Halliburton has teamed up with private equity giant BlackRock to fund up to $500 million in refracturing (refracking) projects over the next three years. The No.2 oilfield services company in the world – in the process of acquiring the No.3 company, Baker Hughes – is betting hard on a technology that, although promising, has not been perfected yet.
Earlier this month, an IHS study argued that horizontal well refracturing technologies will likely remain a niche market in the U.S. until significant technical and financial risks can be reduced.
Christopher Robart, managing director, unconventional resources at IHS Energy, and the report’s lead author, said at the time: “What refracturing needs now is a new innovator to step up, invest capital, and take risks to refine the technologies and lower costs.”
Halliburton might just be the innovator the industry has been waiting for.
During the company’s second quarter conference call, Jeff Miller, Halliburton’s President and COO, did not hide his enthusiasm for the technology:
“Though a relatively small market today, we see significant runway for refrac in the future.
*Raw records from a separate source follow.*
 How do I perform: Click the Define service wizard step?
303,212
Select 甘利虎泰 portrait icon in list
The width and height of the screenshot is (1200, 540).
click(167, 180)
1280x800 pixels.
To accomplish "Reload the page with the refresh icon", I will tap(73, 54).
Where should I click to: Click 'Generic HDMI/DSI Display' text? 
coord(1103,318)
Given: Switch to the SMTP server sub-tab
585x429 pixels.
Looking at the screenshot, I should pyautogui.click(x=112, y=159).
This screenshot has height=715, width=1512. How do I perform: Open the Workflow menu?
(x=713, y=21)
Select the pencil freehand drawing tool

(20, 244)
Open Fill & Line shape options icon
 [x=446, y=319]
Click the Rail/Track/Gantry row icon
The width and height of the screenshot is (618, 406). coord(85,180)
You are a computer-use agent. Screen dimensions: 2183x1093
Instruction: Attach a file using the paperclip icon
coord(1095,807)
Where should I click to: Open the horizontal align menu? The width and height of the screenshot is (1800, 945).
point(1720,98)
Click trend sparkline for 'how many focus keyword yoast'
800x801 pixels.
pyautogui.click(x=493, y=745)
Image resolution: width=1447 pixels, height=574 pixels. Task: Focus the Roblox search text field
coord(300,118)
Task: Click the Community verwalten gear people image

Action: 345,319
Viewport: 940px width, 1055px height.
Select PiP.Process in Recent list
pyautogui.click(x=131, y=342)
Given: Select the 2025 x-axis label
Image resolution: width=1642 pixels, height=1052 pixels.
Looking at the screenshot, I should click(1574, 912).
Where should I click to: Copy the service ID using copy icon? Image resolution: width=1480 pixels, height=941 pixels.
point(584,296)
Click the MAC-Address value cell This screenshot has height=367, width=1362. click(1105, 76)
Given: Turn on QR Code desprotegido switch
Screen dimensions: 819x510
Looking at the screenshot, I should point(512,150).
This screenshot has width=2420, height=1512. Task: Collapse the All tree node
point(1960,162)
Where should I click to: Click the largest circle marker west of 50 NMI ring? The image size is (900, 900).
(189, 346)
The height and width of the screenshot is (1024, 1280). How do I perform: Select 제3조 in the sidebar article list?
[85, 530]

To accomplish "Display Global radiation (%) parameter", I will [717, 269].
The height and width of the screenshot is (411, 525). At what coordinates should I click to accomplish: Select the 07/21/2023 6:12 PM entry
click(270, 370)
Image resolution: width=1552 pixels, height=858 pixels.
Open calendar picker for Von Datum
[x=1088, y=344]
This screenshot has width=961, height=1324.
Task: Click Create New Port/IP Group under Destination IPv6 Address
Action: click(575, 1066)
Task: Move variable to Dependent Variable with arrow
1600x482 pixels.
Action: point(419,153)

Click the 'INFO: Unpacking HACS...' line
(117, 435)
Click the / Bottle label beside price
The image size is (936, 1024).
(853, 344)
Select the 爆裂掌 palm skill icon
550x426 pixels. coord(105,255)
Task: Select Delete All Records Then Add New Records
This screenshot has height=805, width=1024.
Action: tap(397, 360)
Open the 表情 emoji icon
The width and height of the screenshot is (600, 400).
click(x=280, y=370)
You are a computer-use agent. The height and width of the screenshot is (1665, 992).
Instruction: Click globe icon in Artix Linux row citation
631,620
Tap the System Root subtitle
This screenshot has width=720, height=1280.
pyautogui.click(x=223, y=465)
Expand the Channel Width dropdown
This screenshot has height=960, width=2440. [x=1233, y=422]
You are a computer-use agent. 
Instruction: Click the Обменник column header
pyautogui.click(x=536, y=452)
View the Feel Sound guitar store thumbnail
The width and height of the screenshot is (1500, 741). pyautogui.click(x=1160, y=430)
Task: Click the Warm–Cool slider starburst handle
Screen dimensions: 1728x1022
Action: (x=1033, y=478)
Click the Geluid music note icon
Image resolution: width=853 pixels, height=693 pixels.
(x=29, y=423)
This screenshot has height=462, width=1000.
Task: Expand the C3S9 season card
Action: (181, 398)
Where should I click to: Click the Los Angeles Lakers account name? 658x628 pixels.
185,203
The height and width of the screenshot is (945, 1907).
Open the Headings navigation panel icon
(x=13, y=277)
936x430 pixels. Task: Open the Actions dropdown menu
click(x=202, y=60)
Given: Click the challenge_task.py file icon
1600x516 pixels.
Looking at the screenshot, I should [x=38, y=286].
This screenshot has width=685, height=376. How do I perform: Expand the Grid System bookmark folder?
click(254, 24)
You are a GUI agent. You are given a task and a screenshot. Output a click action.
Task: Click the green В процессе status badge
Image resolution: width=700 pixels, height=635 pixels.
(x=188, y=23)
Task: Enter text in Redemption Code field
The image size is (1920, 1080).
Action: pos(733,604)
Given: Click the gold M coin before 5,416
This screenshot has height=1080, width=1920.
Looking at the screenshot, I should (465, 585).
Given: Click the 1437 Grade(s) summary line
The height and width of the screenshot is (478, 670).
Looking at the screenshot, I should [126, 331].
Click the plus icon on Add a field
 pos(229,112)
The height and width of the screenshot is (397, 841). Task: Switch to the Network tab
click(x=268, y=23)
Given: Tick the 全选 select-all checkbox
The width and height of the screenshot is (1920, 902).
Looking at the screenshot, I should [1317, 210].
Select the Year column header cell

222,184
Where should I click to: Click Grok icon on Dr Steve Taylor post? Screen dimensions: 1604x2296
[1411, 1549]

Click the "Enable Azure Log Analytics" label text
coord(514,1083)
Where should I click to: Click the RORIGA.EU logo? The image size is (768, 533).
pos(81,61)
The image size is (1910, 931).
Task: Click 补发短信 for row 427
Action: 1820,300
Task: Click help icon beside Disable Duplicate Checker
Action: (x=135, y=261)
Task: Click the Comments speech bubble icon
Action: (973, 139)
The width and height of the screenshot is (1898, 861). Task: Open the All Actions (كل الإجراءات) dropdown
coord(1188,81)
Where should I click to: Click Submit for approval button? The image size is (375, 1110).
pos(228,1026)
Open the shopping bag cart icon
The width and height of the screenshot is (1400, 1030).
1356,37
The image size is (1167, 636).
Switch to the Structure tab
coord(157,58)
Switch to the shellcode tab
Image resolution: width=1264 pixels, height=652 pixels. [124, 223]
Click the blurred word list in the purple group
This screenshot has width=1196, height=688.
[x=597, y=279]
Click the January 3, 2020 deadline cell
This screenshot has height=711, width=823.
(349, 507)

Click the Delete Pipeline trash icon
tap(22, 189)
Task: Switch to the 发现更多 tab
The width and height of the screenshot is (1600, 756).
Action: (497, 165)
There is an opportunity to address the needs of operators to increase their production and expected ultimate recovery from the tens of thousands of unconventional wells drilled over the last several years. And we anticipate that customers will begin to dedicate a percentage of their annual spend to re-fracturing operations,” he said.
He also said that he was pleased to be cooperating with Black Rock, an arrangement that will allow Halliburton “to focus on candidate selection, execution and generating best-in-class returns while allowing BlackRock to pursue innovative opportunities with their clients.”
“When the recovery does come,” he continued, “it is our belief that North America will respond the quickest and offer the greatest upside. And when that happens we are confident that Halliburton will be the best positioned to outperform in the recovery phase of the cycle.”
According to Dave Lesar (President and CEO) the recovery can be expected rather soon with a “modest uptick in activity during the second half of this year, which could include increased refrac activity.”
Halliburton is not alone in its interest in refracturing. Both Schlumberger and Baker Hughes have been vocal on the benefits of the technology, with Devon Energy and Chesapeake already using it to revive output from existing wells.
Also, earlier this month, Chris Heinson, the senior vice president and COO of Sanchez Energy revealed that the company expects to spend between $1 million to $1.5 million per well when it starts carrying out its first horizontal-well refracks later this year. The company expects the procedure to result in as much as $2.5 million-worth of extra oil and gas from the currently depleted wells.
For now the markets are viewing Halliburton’s commitment to refracking with interest. The company’s shares rose 2.7 percent to $41.05. Halliburton’s net profit slumped 93 percent to $53 million in the quarter. Total revenue fell 26.5 percent to $5.92 billion.